Maxillary sinuses ipsilateral to unilateral choanal atresia are comparatively small and have more evidence of sinusitis than do the contralateral sinuses.
Sixteen nonsyndomic children with isolated unilateral congenital choanal atresia.
Main Outcome Measures
Determination of maxillary sinus volumes and mucoperiosteal thickening on preoperative computed tomograms.
Maxillary sinuses ipsilateral to unilateral choanal atresia have slightly larger volumes than, and mucoperiosteal thickening that is similar to, the contralateral sinuses.
These data suggest that maxillary sinus development and sinusitis are independent of posterior nasal ventilation and drainage.
OBSTRUCTION of sinonasal drainage and ventilation is a well-accepted contributor to paranasal sinusitis.1-11 Such a situation exists in children with choanal atresia. In 1927, Grove12 reported a case of unilateral choanal atresia, about the 180th at the time, and noted that:
the free ventilation of the nose is one of the most potent factors in the prevention of sinus disease and in the cure of an early existing sinus infection. As no air current is possible [through the nose with unilateral choanal atresia], it must become apparent that the sinuses on the side of a choanal atresia are particularly susceptible to infection.
Proetz6 emphasized, in 1941, the importance of sinus ventilation and drainage, noting that "it is generally agreed that stagnation of mucus in the closed side is apt to result ultimately in sinus disease." Later, Friday et al13 and then Wald10 put choanal atresia at the top of the list of mechanical obstructions predisposing to sinusitis.

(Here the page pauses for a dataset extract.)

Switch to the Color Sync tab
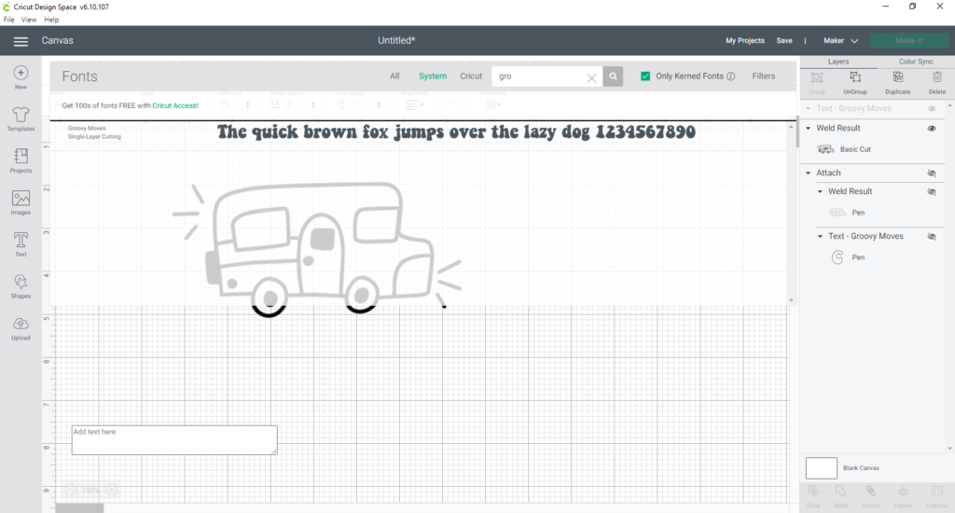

Because ventilation of the middle ear contributes to temporal bone pneumatization, nasal ventilation may be important in the development of the paranasal sinuses.6,14-16 Extensive paranasal sinus and mastoid development indicate sinus and middle ear health during a person's growth period.6 Conversely, growth of the maxillary sinuses is adversely affected by severe sinus infection. This compromised growth is exhibited by the small paranasal sinuses of patients with cystic fibrosis.17 Interestingly, Kim et al17 reported that children who meet the criteria for chronic sinusitis, but who do not have cystic fibrosis, have maxillary sinus development that is comparable to that of normal subjects.

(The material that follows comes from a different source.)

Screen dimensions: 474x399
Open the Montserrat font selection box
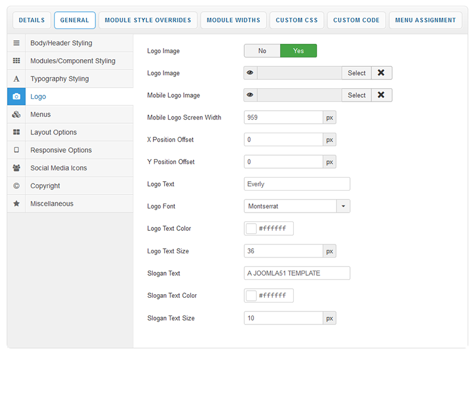pos(290,207)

In children with unilateral choanal atresia, ipsilateral anterior nasal discharge is a presenting symptom.18 These children are frequently treated for months for presumptive sinusitis before the choanal atresia is recognized. Because nasal breathing is absent on the side of the atresia, poor gas exchange, leading to a lower partial pressure of oxygen and improved environment for bacterial growth, would be expected.2,5 The combination of abnormal mucociliary flow, pooling of secretions, and poor nasal ventilation would seem to predispose these children, in particular, to sinusitis on the atretic side.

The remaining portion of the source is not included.